* Text extract:
========
- Conference: Atlantic Coast Conference
- Record: 4–7 (1–6 ACC)
- Head coach: Al Groh (5th season);
- Defensive coordinator: Bob Pruett (1st season)
- Captains: Gary Baldinger; Foy White;
- Home stadium: Groves Stadium

= 1985 Wake Forest Demon Deacons football team =

American college football season

The 1985 Wake Forest Demon Deacons football team was an American football team that represented Wake Forest University during the 1985 NCAA Division I-A football season. In their fifth season under head coach Al Groh, the Demon Deacons compiled a 4–7 record and finished in last place in the Atlantic Coast Conference.
========
* Data lines:
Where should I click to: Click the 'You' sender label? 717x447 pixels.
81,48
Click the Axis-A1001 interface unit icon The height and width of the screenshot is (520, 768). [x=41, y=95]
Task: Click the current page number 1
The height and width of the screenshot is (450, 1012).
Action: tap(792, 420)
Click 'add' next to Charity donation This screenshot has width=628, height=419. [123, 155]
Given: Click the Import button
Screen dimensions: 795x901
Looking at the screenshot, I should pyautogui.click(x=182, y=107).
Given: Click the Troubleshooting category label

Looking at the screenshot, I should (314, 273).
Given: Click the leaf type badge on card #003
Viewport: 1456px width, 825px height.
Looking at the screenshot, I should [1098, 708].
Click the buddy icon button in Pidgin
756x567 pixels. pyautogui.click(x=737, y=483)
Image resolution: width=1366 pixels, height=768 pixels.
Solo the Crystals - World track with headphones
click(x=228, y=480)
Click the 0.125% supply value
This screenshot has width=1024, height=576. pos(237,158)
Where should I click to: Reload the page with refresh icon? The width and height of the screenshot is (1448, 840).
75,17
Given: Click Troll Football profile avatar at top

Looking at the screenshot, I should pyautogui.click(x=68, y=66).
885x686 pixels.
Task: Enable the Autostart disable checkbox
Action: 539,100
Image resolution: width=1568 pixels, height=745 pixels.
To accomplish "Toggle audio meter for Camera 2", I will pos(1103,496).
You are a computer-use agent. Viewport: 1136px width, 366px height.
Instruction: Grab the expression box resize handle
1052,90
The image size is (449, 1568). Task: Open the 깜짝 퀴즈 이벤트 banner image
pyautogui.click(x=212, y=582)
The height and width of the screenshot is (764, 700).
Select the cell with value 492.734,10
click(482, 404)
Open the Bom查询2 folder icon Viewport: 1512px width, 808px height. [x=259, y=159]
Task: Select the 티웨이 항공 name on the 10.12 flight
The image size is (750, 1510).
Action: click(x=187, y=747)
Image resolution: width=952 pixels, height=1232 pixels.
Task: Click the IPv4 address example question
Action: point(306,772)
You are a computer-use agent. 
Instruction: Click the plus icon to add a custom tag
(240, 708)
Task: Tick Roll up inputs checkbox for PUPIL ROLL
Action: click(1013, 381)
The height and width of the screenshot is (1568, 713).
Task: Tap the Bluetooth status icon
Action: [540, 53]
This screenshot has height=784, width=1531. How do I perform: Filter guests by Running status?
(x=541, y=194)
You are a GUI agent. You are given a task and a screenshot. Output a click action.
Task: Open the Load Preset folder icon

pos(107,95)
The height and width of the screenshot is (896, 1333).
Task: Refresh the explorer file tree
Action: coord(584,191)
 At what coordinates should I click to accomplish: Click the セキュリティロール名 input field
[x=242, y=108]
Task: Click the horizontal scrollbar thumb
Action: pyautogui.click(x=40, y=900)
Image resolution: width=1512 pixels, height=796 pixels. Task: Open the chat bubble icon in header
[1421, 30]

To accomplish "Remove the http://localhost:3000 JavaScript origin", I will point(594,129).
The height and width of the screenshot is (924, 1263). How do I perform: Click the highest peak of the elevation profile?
========
* Set problem A: In two sentences, sum up the text on the 1985 Wake Forest football team.
* Set problem B: Write out the text on the 1985 Wake Forest football team word for word, everything from "- Captains: Gary" down to "Atlantic Coast Conference.".

* Task output A: The 1985 Wake Forest Demon Deacons football team represented Wake Forest University in the 1985 NCAA Division I-A football season and played its home games at Groves Stadium. In Al Groh's fifth season as head coach, the team went 4–7 and finished last in the Atlantic Coast Conference.

* Task output B:
- Captains: Gary Baldinger; Foy White;
- Home stadium: Groves Stadium

= 1985 Wake Forest Demon Deacons football team =

American college football season

The 1985 Wake Forest Demon Deacons football team was an American football team that represented Wake Forest University during the 1985 NCAA Division I-A football season. In their fifth season under head coach Al Groh, the Demon Deacons compiled a 4–7 record and finished in last place in the Atlantic Coast Conference.